Despite the claims made by Lapsus$, Okta downplayed the incident stating that there was a short five-day period where an attacker would have had limited access. Okta’s chief security officer David Bradbury was quoted saying, “The potential impact to Okta customers is limited to the access that support engineers have. These engineers are unable to create or delete users or download customer databases.” According to Okta, the breach was limited to a support engineer’s laptop, and there was no risk to customers’ data.

However, Bradbury also stated that support engineers were able to reset passwords and that it was possible customers were impacted with the company working to identify and contact people affected by the breach.

Conflicting Reports and Criticisms

Understanding what happened is also difficult given the conflicting reports from Lapsus$ and Okta. Lapsus$ claims the attack occurred via a thin client, and Okta states it was a laptop. Either way, the hack underlines the importance of device security and stringent data privacy policies. 

Critics of the breach seemed less concerned with the breach itself and more worried about the lack of communication by Okta. Since the initial hack would have taken place in January, the announcement being delayed until Tuesday, March 22nd seems a little late. Additionally, the insistence of Okta to downplay the event and seemingly inconsistent statements also fueled community anger. Okta’s slow response may remind security experts of CafePress’ alleged failures to remedy data breaches in 2019.

Even Lapsus$, the group responsible, mocked Okta in their Telegram. “For a service that powers authentication systems to many of the largest corporations… I think these security measures are pretty poor.” Some of Okta’s customers included those that provide services to the U.S. government with the FedRAMP certification. FedRAMP is used by federal agencies to give software approval after security checks are performed.
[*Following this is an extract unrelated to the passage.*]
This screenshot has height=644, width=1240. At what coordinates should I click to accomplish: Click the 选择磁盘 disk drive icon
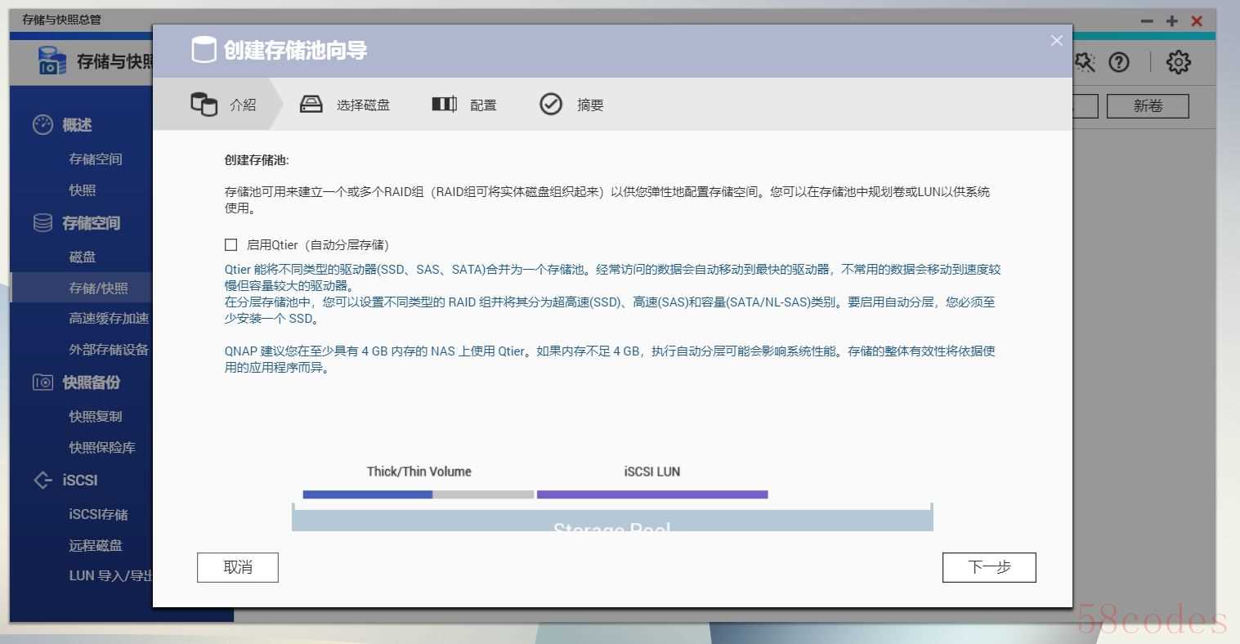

How IT Admins and Users Can Respond

IT managers and others took to Twitter to discuss the incident. Some were lamenting that security tokens had most likely been intercepted. Others speculated that admins were probably rotating security credentials to prevent their systems from becoming compromised. As cyberattacks seem to pile up daily, the Okta hack demonstrates the importance of monitoring your networks with software.

Specialized software, like Perimeter 81, can make identifying abnormal network traffic a breeze. Keeping track of how your network and services are accessed is just one way to prevent this type of attack from happening to you and your company. Remember to stay educated and consider creating a cybersecurity checklist.

Zero trust network access is also becoming more common. Okta itself was a provider of multi-factor authentication services, which is one reason why the hack is so shocking. MFA makes it impossible for hackers to break into your accounts with just a password – they also need access to a special security code. If you haven’t already, enable multi-factor authentication on your services where it’s available. If you’re using services that don’t support MFA or 2FA, consider dumping them for one that does.

Ensure your devices are protected and that users are accessing them securely. The Okta attack could have been entirely avoided had the right systems been in place. For example, requiring re-authentication when a device is accessed from new geolocation or IP can be a simple way to prevent bad actors from breaching your systems and services. Similarly, encrypting access traffic and using VPNs can stop data from being intercepted.

Finally, the simplest measure that can be taken is to change passwords frequently. Even if hackers managed to score data from Okta, they wouldn’t be able to gain access to affected users if those users acted swiftly and changed their passwords.

Wrapping Up

In the end, the complete fallout from the Okta hack may not be seen for months. Okta customers should exercise extreme vigilance and leverage these cybersecurity safety practices. Unfortunately, this is probably not the last time we will hear from Lapsus$.